My pal Sal and I have a plan to scour Lowe's and Home Depot for counters, backsplashes, and shades.  She is redoing her entire kitchen, and it's a gargantuan undertaking.  Even though she has a contractor, decisions still need to be made, and she is swimming in the deep end of accessories, appliances, and options.

Unlike me, Sal doesn't get distracted easily.  I'm looking at paint and lights and patio furniture and magazines and grills and knobs and pulls and anything and everything that isn't even on the list.  Sal spends the entire time at Home Depot in the kitchen section.  She is there for a long time, and when I join her, she is still full of questions.  However, not a single Home Depot employee, regardless of his or her "I'm sitting on my ass doing nothing but considering adding Kahlua to my coffee" demeanor, speaks to her nor approaches her to see if she needs help.

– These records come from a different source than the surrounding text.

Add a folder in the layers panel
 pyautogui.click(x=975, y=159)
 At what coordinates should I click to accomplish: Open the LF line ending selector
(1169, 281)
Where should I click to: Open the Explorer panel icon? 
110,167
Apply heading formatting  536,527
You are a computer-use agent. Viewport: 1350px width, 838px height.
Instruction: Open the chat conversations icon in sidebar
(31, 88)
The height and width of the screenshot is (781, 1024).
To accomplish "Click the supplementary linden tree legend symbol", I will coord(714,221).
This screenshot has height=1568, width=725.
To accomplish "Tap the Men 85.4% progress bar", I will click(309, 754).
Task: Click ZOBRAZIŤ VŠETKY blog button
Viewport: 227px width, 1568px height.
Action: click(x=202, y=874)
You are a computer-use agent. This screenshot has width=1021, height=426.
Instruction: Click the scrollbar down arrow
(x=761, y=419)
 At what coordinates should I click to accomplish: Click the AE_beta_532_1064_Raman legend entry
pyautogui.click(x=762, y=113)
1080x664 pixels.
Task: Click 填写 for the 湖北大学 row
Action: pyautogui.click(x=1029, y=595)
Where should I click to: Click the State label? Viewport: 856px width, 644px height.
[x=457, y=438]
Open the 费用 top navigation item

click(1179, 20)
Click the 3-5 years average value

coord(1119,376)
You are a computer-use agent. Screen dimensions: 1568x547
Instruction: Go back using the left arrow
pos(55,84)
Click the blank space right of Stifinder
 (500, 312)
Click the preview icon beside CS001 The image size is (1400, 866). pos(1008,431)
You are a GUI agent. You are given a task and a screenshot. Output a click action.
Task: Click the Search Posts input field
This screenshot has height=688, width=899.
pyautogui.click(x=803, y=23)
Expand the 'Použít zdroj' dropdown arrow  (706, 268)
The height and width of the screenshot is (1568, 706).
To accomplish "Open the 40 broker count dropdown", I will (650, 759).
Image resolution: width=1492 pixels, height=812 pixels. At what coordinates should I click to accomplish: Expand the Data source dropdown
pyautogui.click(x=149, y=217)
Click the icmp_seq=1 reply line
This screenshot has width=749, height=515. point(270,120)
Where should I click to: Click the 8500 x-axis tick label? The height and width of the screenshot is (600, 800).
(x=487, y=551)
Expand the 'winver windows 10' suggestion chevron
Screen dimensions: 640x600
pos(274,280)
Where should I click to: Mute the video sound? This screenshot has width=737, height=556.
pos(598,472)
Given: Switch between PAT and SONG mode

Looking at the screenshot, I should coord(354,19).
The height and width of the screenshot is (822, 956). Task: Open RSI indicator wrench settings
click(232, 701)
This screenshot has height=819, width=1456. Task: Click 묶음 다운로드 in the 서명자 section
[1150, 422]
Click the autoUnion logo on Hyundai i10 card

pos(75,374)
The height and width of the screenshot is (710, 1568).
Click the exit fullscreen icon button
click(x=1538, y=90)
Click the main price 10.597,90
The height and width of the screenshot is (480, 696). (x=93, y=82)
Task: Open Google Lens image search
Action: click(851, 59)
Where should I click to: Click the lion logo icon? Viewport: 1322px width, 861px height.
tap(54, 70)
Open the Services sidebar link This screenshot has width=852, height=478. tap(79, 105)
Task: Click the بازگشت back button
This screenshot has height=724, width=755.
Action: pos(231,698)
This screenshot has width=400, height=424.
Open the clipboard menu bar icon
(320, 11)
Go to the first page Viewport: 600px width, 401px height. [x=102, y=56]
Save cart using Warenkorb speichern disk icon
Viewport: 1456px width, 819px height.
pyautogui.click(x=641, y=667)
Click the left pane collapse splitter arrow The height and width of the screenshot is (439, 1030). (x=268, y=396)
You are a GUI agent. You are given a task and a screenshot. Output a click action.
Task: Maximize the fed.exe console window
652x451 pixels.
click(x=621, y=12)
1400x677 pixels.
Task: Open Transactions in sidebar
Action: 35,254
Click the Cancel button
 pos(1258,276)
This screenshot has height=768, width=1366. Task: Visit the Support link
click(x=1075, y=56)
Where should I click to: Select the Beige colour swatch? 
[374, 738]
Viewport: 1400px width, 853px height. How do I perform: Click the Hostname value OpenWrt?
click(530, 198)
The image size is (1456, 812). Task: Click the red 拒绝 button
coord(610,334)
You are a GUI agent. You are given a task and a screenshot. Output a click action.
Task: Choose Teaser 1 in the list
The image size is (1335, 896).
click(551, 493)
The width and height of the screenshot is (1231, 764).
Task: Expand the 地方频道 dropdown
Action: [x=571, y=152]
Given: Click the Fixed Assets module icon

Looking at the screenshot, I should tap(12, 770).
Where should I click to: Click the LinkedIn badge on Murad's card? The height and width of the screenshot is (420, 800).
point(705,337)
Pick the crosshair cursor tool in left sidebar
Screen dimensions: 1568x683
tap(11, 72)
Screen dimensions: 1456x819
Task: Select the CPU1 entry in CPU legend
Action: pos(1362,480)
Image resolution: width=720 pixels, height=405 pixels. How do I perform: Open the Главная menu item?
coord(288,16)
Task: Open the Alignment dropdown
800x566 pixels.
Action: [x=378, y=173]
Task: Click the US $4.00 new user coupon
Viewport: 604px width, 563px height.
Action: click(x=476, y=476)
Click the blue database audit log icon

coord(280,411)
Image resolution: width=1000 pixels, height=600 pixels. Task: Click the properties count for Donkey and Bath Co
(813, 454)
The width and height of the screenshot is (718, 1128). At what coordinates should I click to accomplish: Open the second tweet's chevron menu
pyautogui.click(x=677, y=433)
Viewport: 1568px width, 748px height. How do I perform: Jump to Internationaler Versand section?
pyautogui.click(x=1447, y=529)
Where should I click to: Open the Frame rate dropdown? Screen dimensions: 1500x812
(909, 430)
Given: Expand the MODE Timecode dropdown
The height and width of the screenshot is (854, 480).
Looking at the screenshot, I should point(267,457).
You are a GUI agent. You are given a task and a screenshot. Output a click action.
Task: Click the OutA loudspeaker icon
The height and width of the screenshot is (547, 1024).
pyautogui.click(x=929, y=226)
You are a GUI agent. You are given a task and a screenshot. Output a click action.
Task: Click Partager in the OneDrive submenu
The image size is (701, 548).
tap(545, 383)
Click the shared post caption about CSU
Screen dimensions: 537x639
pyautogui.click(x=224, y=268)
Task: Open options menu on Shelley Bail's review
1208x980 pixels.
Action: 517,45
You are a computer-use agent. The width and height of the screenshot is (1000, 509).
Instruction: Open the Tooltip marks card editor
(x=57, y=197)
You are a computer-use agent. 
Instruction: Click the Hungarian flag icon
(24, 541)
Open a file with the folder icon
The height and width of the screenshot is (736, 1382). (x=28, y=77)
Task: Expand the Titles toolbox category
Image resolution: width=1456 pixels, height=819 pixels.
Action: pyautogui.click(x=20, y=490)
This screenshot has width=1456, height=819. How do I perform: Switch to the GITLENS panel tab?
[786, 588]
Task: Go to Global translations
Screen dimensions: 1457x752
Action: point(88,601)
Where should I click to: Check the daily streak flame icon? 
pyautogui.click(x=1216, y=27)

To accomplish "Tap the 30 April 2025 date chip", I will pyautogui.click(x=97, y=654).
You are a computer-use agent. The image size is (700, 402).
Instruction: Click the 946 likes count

Imagine if she did not already have a contractor lined up.  Home Depot has a live one milling around the quartz counter options, presumably high-commission business, and every single hourly minion is acting as if Sal is invisible. This Cloak of Invisibility extends to me once I join my friend.  Apparently we have unwittingly entered Harry Potter's Home Depot.  Pretty soon we should probably make our way over to the wood section and pick out our new wands.

Eventually we flag down another employee, one who has very little knowledge of the store and must be either a trainee or simply trying to earn his hourly wage by avoiding customers.  Where are the back splashes, we inquire.  He leads us over to an end-cap display of two dozen possibilities, most of which are more appropriate to bathrooms, but proving that we are not invisible after all. 

As we stand there, touching the different mosaics of tile options, a man wheels an empty pallet cart toward us.  He is going at a good clip and shows neither sign of slowing down nor moving around us.  It is clear that we are, once again, invisible.  Sal and I jump back about two feet to let the man by.  Instead, he stops abruptly, placing the pallet cart between us and the tile back splashes we have just been touching.  The man jerks his head from side to side (perhaps clearing out his ears to better hear the voices in his head), then walks absently away, leaving the pallet cart right there in the middle of the aisle and blocking us from the display.

What.  The.  Freak.  Either we are completely invisible yet again, or this guy is just one big, fat, hairy asshole.

Sal and I decide that we won't be making any headway at Home Depot today because no one can see us except Stock Boy Space Cadet.  Heading toward the exit, she decides she needs a new house key.  The employee at the key kiosk looks at us, sees her picking out a key, waits until she comes to his counter, and ... walks away.  Yup.  He leaves his post and heads into one of the aisles nearby to stock shelves.

Hmmmm. Maybe he's not the key guy. 

Sal waits at the key kiosk, and I go up to Customer Service, where I wait in line behind a woman who has just come from the gym because she is wearing stretch yoga clothing, has sweated through her shirt, and smells a little gamey.  After four minutes of Sal waiting for Key Guy and me waiting to move in the stinky line to ask for Key Guy, Key Guy wanders back to his post, apparently seeing Sal because now she must be visible again. 

She picks out a Darth Vader key, and we are soon on our way to Lowe's, where, other than someone trying to pull into the same spot we are already occupying in the lot (invisible car again), employees actually see us. We must've left the Cloak of Invisibility back at Harry Potter's Home Depot, which is good because Lowe's has many more back splash tiles and patterns, and the sales people actually want to make sales.